Sono passati più di due anni da quando ho imparato che avevo l’emetofobia, e non posso fare a meno di guardare indietro e chiedermi perché mi sembrava di considerare ogni altra diagnosi per i miei problemi di stomaco oltre a una fobia. In parte incolpare la pletora di dottori, terapeuti e consulenti per non diagnosticarmi adeguatamente. Ma più di questo, do la colpa alla mancanza di conoscenza pubblica sull’emetofobia e su tutte le fobie.
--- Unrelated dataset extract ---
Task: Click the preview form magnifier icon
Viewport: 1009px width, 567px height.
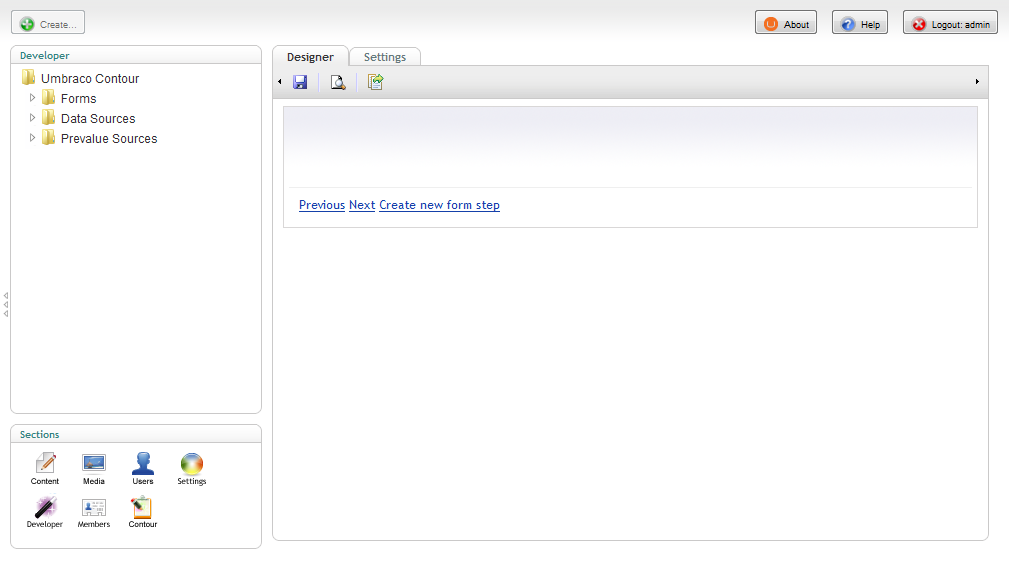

Anche ora, una rapida ricerca su Google della parola “emetofobia” porta pochi risultati, anche se, secondo Alison Lenet, MD, del Columbia University Medical Center, l’emetofobia è una delle fobie più comuni, specialmente tra le giovani donne.

Inoltre, le malattie mentali di tutti i tipi sono ancora estremamente stigmatizzate e ci viene insegnato che i nostri sintomi mentali e i nostri sintomi fisici sono due cose diverse. Era abbastanza difficile cercare un aiuto per l’ansia e la depressione da adolescente, e parlare di qualcosa di astratto come le mie paure specifiche non sembrava produttivo. Per anni ho provato dolore e fastidio allo stomaco. Perché i medici non parlano più di sintomi fisici che si manifestano a causa di una malattia mentale? Questo non è un fenomeno esclusivo delle fobie – molte persone hanno riferito sintomi fisici correlati a malattie mentali come ansia, depressione e DOC, ma l’American Psychiatric Association elenca solo cose come “ritiro”, “apatia” e “cambiamenti di umore” sul Segnali di pericolo della malattia mentale pagina del suo sito web.

Ci sono prove, tuttavia, che collegano la malattia mentale con il dolore fisico. Uno studio del 2008 nel diario Depressione e ansia afferma che “i pazienti di assistenza primaria che sostengono i sintomi di dolore muscolare, mal di testa o dolori allo stomaco sono circa 2,5-10 volte più propensi a essere sottoposti a screening positivo per disturbo di panico, disturbo d’ansia generalizzato o disturbo depressivo maggiore.” Allora perché non stiamo parlando di più?

Cerco di non pensare troppo ai miei anni di sofferenza. Invece, mi sto godendo la vita in modi nuovi che probabilmente sembrerebbero noiosi per la maggior parte. Ho guidato l’automobile, mangiato nei ristoranti – diavolo, ho persino mangiato mentre ero in macchina! Un compito banale per molti mi sembra ancora una vittoria gigantesca. Ci sono voluti mesi di duro lavoro in aggiunta a anni di frustrazioni, ma alla fine ho capito perché valesse la pena di mettere le mani nella spazzatura.